Re: [PATCH] mm: thp: remove use_zero_page sysfs knob

From: David Rientjes
Date: Mon Jul 23 2018 - 17:33:14 EST


On Mon, 23 Jul 2018, David Rientjes wrote:

> > > The huge zero page can be reclaimed under memory pressure and, if it is,
> > > it is attempted to be allocted again with gfp flags that attempt memory
> > > compaction that can become expensive. If we are constantly under memory
> > > pressure, it gets freed and reallocated millions of times always trying to
> > > compact memory both directly and by kicking kcompactd in the background.
> > >
> > > It likely should also be per node.
> >
> > Have you benchmarked making the non-huge zero page per-node?
> >
>
> Not since we disable it :) I will, though. The more concerning issue for
> us, modulo CVE-2017-1000405, is the cpu cost of constantly directly
> compacting memory for allocating the hzp in real time after it has been
> reclaimed.
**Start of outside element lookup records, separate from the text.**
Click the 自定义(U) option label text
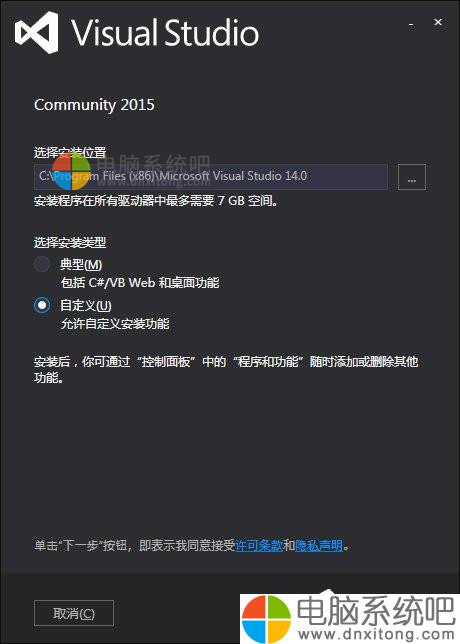This screenshot has height=644, width=460. coord(86,305)

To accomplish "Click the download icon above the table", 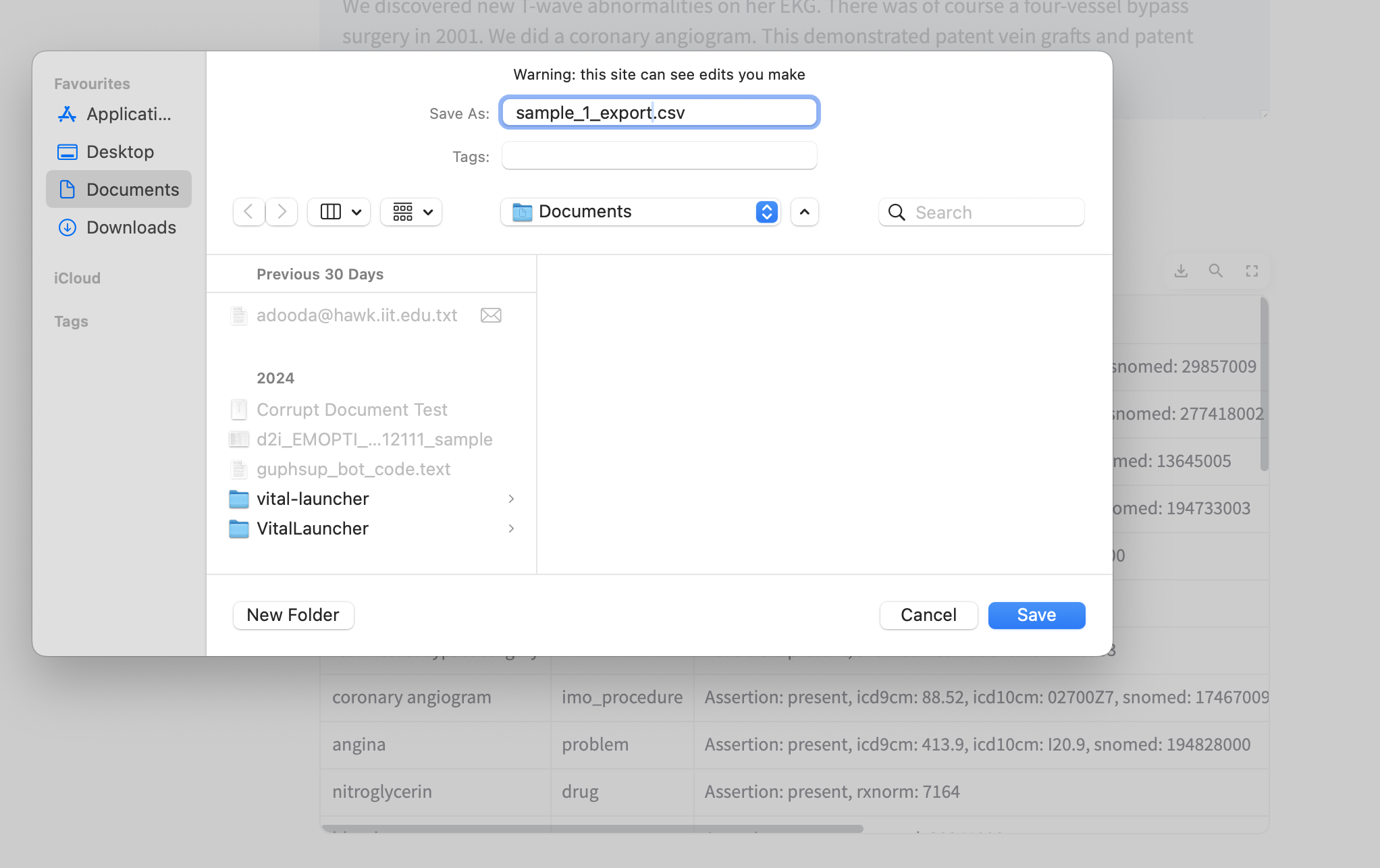I will [x=1181, y=271].

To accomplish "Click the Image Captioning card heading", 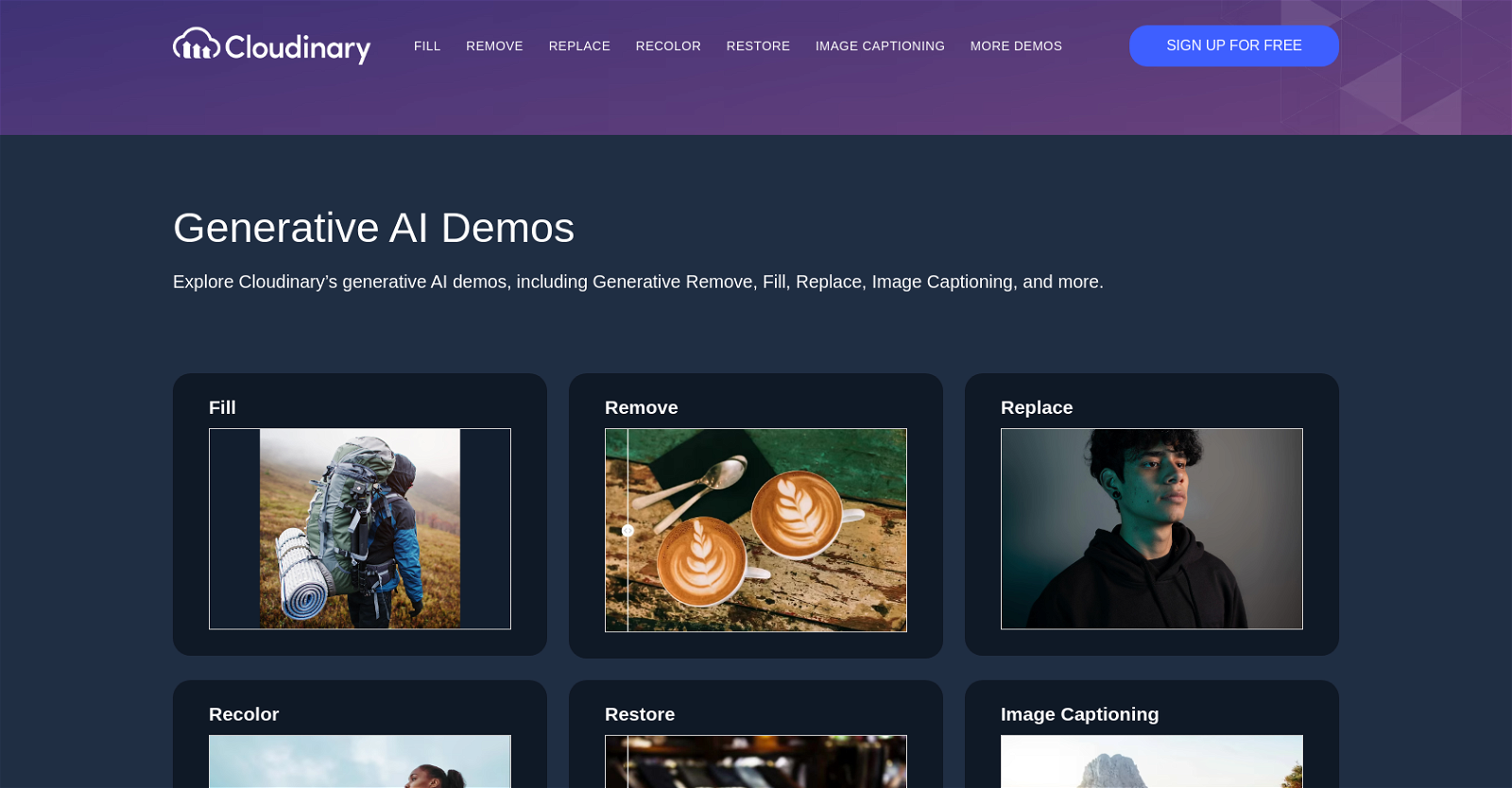I will point(1079,714).
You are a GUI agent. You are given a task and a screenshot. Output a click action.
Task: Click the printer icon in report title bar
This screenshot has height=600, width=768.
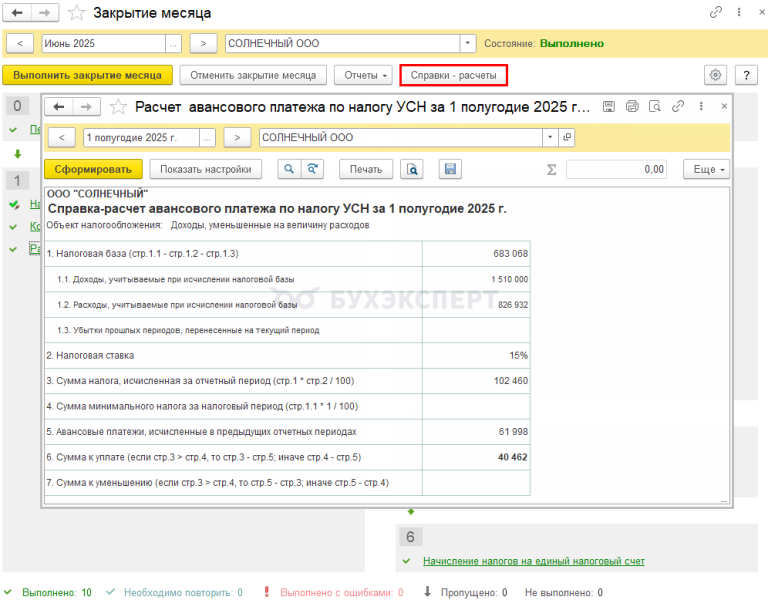coord(632,107)
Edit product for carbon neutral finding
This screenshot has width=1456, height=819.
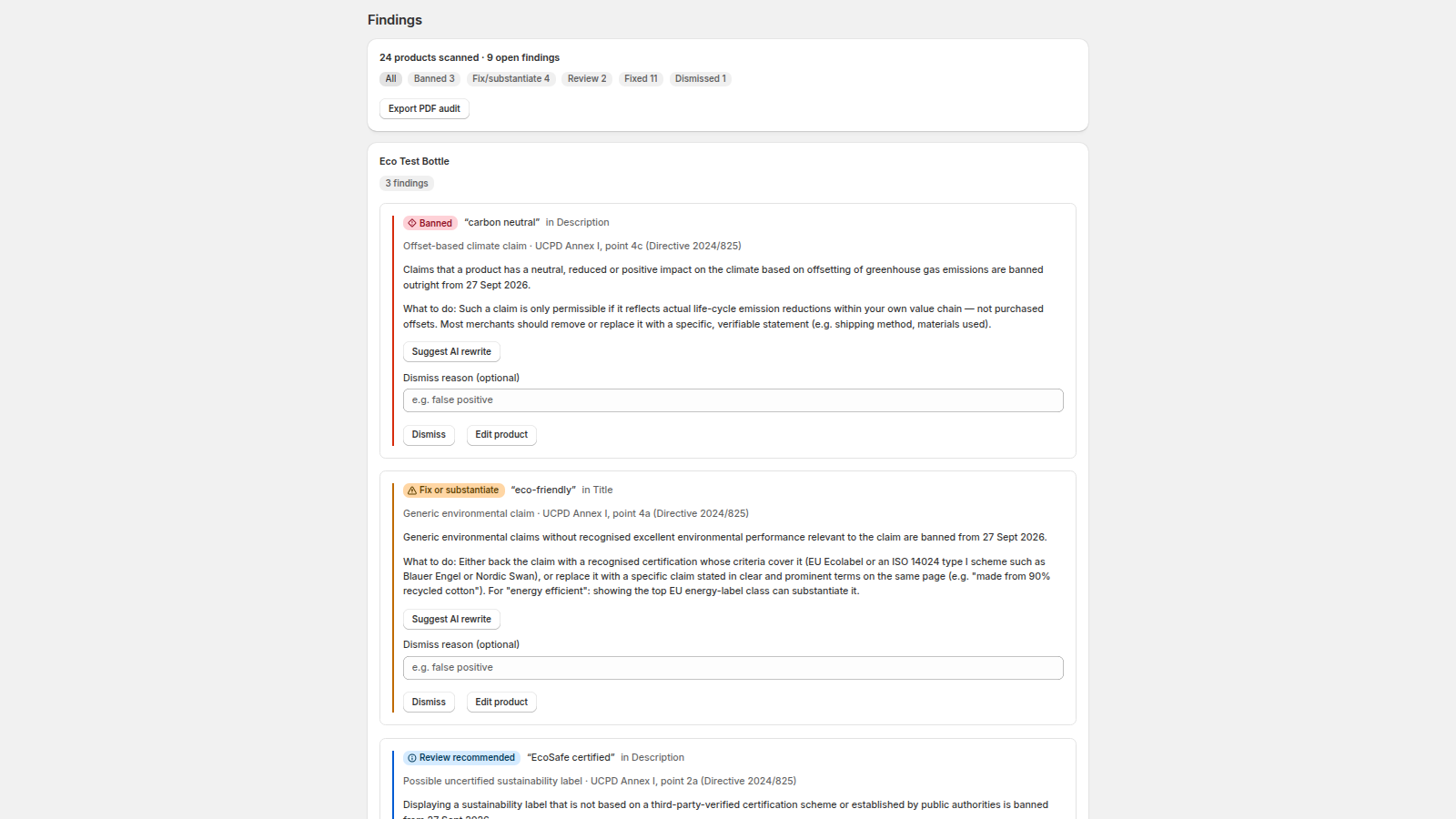(501, 435)
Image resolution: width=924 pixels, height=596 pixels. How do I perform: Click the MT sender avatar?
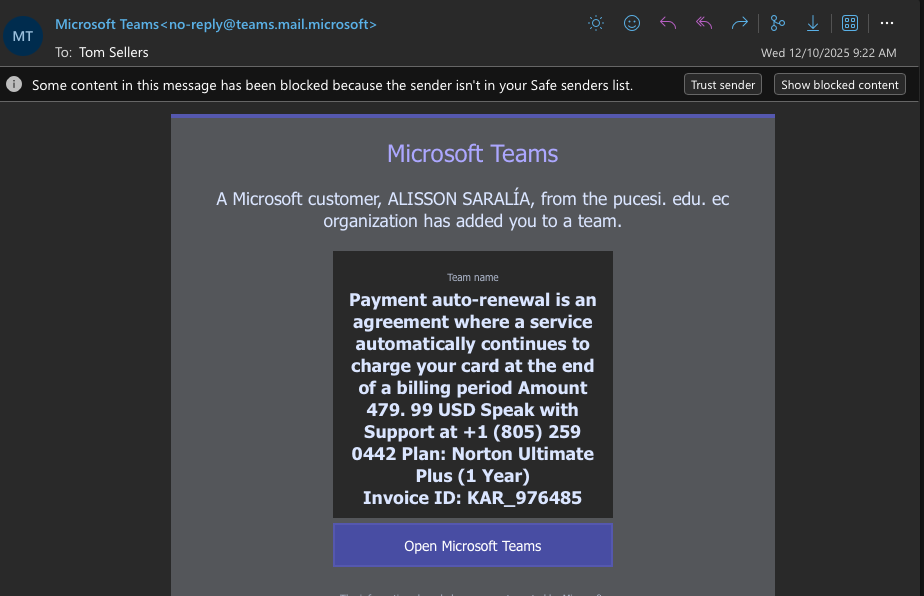pyautogui.click(x=22, y=35)
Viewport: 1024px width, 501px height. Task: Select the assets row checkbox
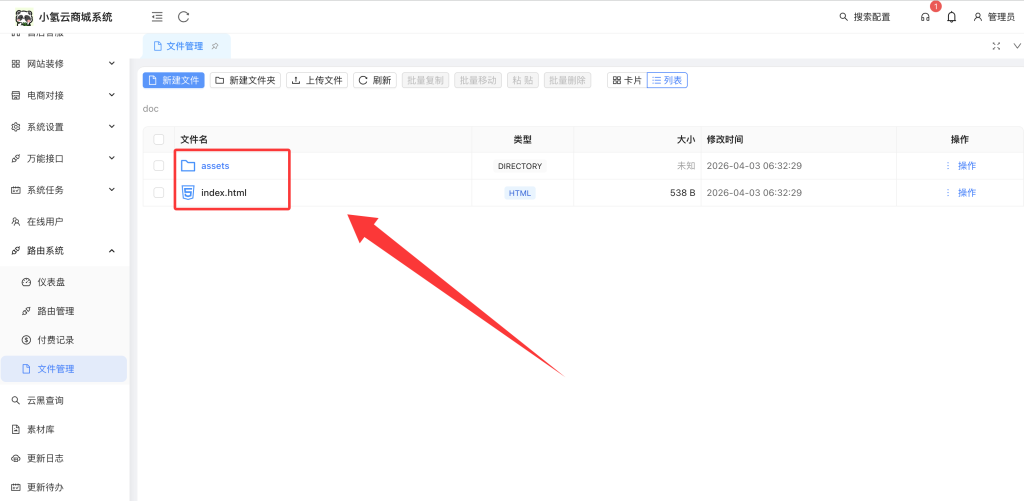pyautogui.click(x=159, y=166)
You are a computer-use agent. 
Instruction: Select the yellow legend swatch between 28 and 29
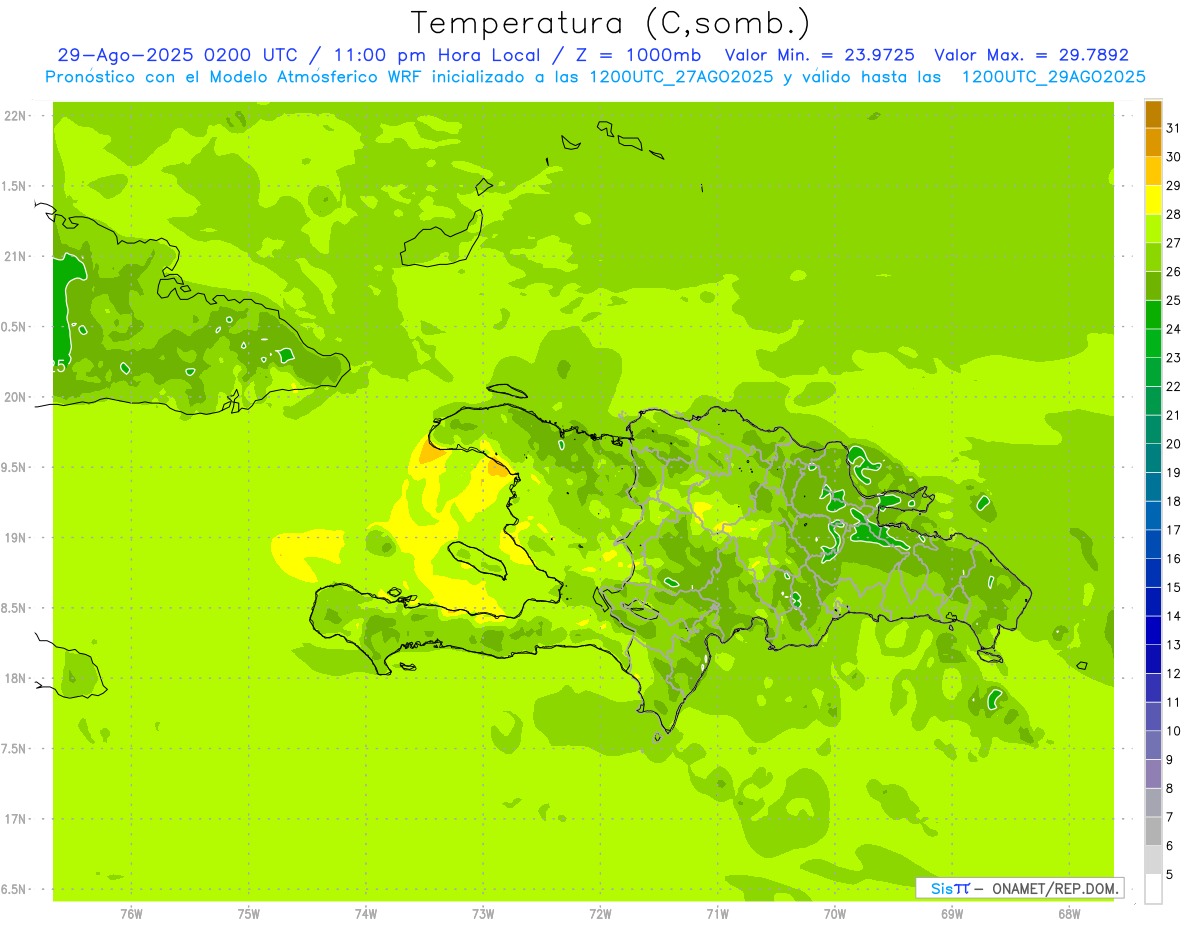click(x=1153, y=200)
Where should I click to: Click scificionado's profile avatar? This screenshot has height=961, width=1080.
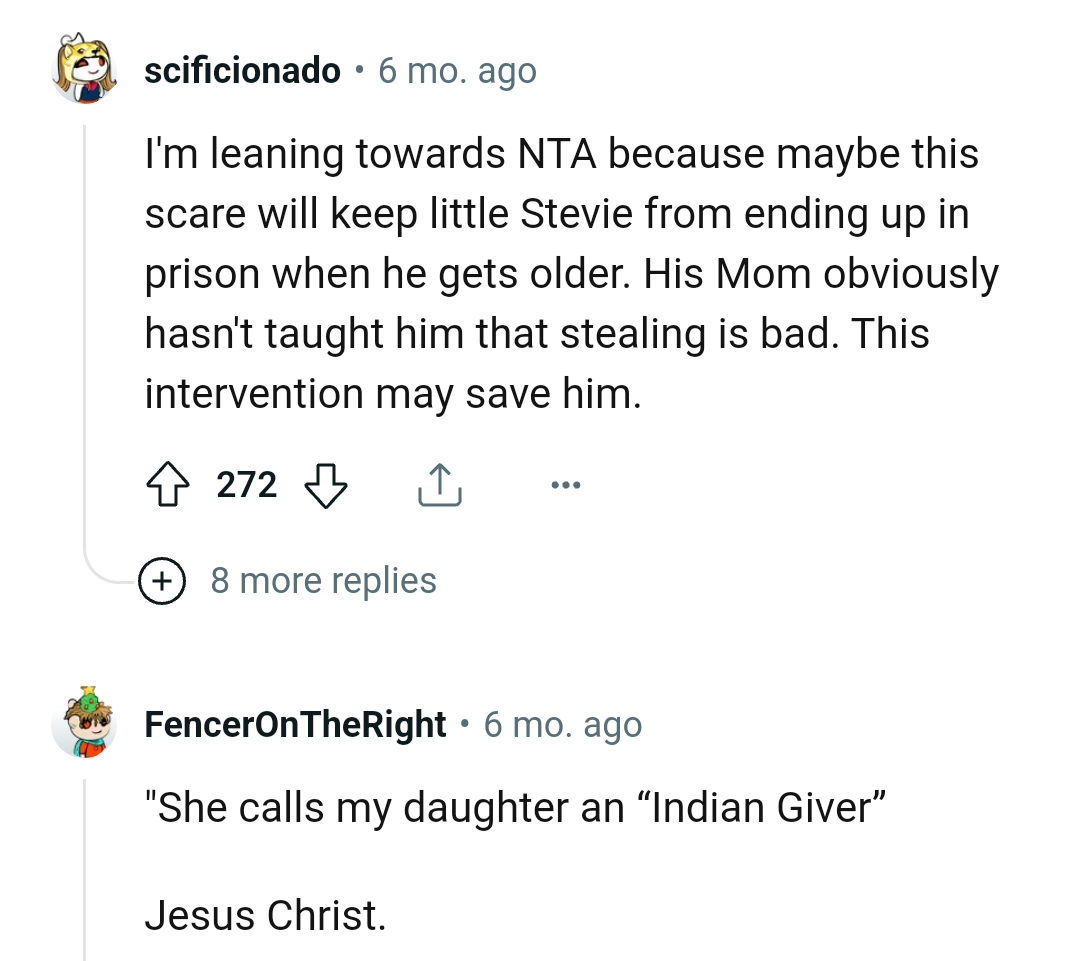point(86,70)
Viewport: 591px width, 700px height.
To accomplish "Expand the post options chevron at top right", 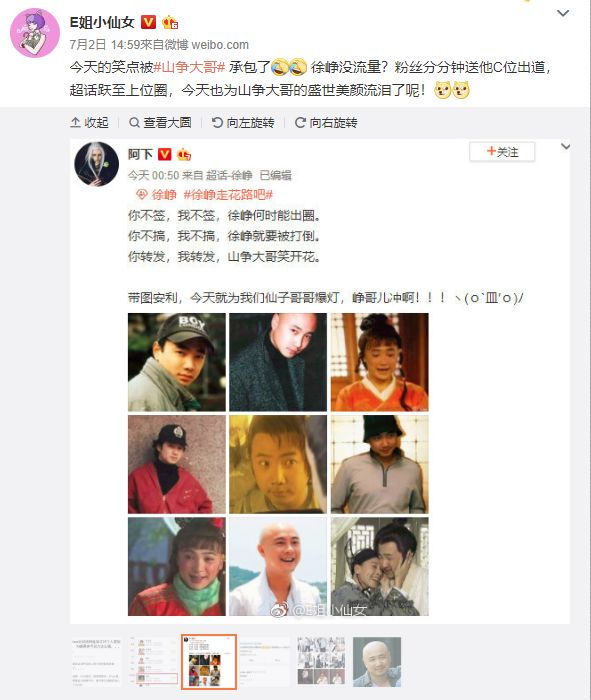I will point(563,13).
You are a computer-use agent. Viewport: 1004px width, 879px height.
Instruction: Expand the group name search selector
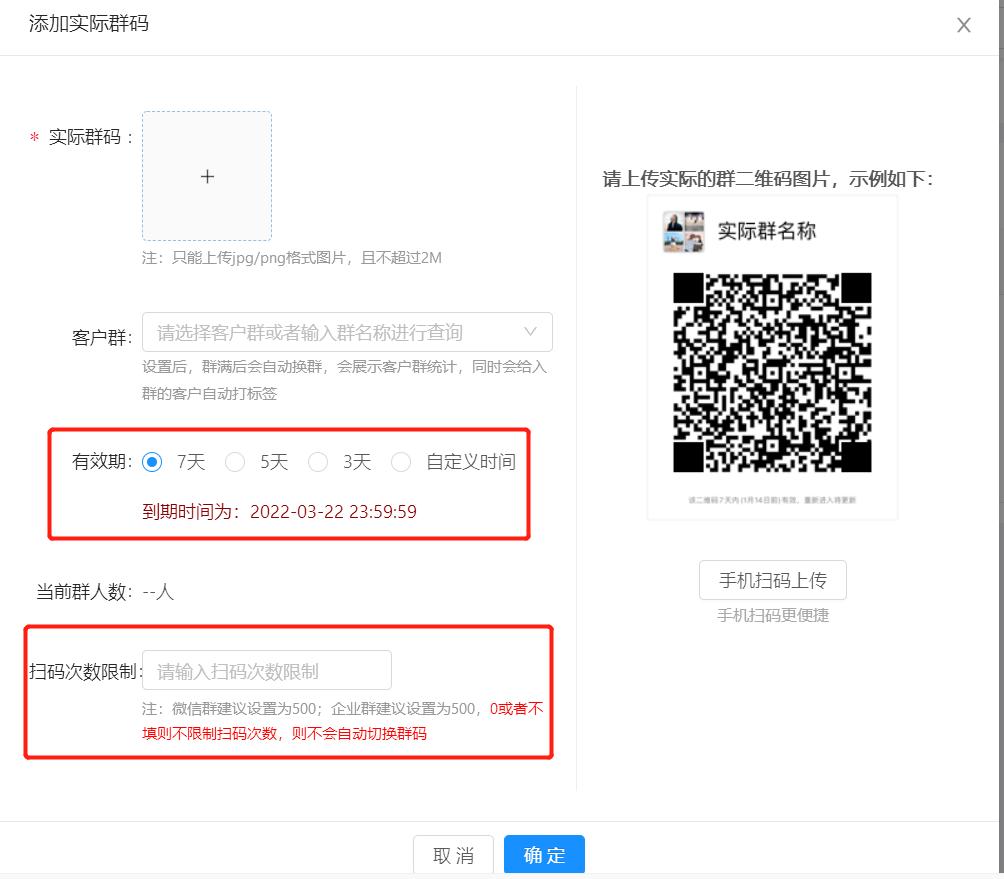[340, 332]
We've observed this happening tens or hundreds of thousands
> of times on some systems. It will be 2MB per node on x86 if the data
> suggests we should make it NUMA aware, I don't think the cost is too high
> to leave it persistently available even under memory pressure if
> use_zero_page is enabled.
>

Measuring access latency to 4GB of memory on Naples I observe ~6.7%
slower access latency intrasocket and ~14% slower intersocket.

use_zero_page is currently a simple thp flag, meaning it rejects writes
where val != !!val, so perhaps it would be best to overload it with
additional options? I can imagine 0x2 defining persistent allocation so
that the hzp is not freed when the refcount goes to 0 and 0x4 defining if
the hzp should be per node. Implementing persistent allocation fixes our
concern with it, so I'd like to start there. Comments?